Hiking in from Ozette is simple enough.  A short stroll from the ranger station you’ll cross the Ozette River and as you climb that first (and really only) hill, you’ll see the Sand Point Trail split off to your left.  This is the south west leg of the Ozette Triangle hike if you weren’t doing the Cape Alava Loop.  Our trail enters a forested region of the bluff and the trail becomes a boardwalk.  The hike is fairly flat and even but don’t let down your guard, the boardwalk has its own perils you should be cautious about. 

The boardwalk is regularly maintained and in excellent shape most of the time, but it is out in the elements and subject to nature’s wrath.  Wet boards are slippery, frozen in winter, thawing in spring, the wood undergoes a tremendous amount of stress and can warp and decay at alarming rates.  Also, wildlife may take refuge beneath the protective boards.  The boardwalk is a great addition, but keep in mind that you are still outdoors.

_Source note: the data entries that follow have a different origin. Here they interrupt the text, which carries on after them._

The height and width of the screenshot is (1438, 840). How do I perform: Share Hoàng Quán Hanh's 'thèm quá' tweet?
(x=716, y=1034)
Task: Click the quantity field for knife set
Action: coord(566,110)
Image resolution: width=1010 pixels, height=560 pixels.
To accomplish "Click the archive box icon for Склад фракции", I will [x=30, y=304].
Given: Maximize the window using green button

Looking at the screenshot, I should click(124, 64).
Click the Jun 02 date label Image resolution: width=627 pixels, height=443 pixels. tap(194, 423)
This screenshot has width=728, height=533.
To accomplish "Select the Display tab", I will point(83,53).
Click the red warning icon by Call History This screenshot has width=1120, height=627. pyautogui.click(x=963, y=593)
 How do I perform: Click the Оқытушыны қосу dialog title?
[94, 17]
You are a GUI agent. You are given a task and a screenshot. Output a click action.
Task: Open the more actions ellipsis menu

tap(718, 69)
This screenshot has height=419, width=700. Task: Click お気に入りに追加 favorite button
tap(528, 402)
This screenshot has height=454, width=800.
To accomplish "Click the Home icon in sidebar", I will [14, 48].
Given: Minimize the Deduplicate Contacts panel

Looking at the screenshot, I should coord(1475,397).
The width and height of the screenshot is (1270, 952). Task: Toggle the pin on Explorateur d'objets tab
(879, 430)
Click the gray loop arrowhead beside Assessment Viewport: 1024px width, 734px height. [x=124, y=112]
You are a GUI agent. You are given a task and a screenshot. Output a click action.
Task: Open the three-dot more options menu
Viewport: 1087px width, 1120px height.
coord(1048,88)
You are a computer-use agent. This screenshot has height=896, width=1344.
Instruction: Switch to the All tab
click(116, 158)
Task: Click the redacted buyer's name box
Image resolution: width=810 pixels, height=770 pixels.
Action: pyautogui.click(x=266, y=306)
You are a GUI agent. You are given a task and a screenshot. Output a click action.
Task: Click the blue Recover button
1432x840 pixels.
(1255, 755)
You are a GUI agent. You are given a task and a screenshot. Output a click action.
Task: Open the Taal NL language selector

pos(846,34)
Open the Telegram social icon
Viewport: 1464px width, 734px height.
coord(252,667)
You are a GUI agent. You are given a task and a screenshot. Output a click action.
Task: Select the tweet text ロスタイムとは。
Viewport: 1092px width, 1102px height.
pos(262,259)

Odds are you’ll smell the fresh salt air before you see it and when the trail breaks downhill and the trees give way to a beautiful shoreline, you’ll know you made it to Cape Alava, a beautiful spot to explore the afternoon or spend the evening.  When you’re ready to return, you make the same trek back completing the Cape Alava Loop when you arrive back in Ozette.

FINAL THOUGHTS

With all the wildlife to be seen on the Cape Alava Loop, you’ll want to bring your camera.  Harbor Seals, River Otters, Sea Lions are common and depending on the time in their migration cycle, you’ll occasionally spot Orcas, Humpbacks, and Grey Whales just off shore as they travel back and forth to the Bering Sea.  Bald Eagles nest in overhead trees while bear and elk wander the coastline wary of the new strangers that have entered their world.

The Cape Alava Loop may be a short hike and the elevated boardwalk and minimal elevation change may make it an easy hike, but the hike has its own rewards in exhibiting the beauty of nature and the richness of the Pacific Northwest ecosystem.  Hike up and down the beach and see the aggregation of rocks and boulders that have accumulated over the years, some with petroglyphs marking previous hunter’s and sailor’s exploits.

Take the day trip into Ozette and walk the Cape Alava Loop Trail.  Consider camping overnight at the beach and experience the wonder this small but exciting trail has to offer.  Be sure to bring your camera to capture all the sights you’ll see.  Cape Alava Loop is an easy way to delve deep into the natural world without having to hike days deep into the jungle.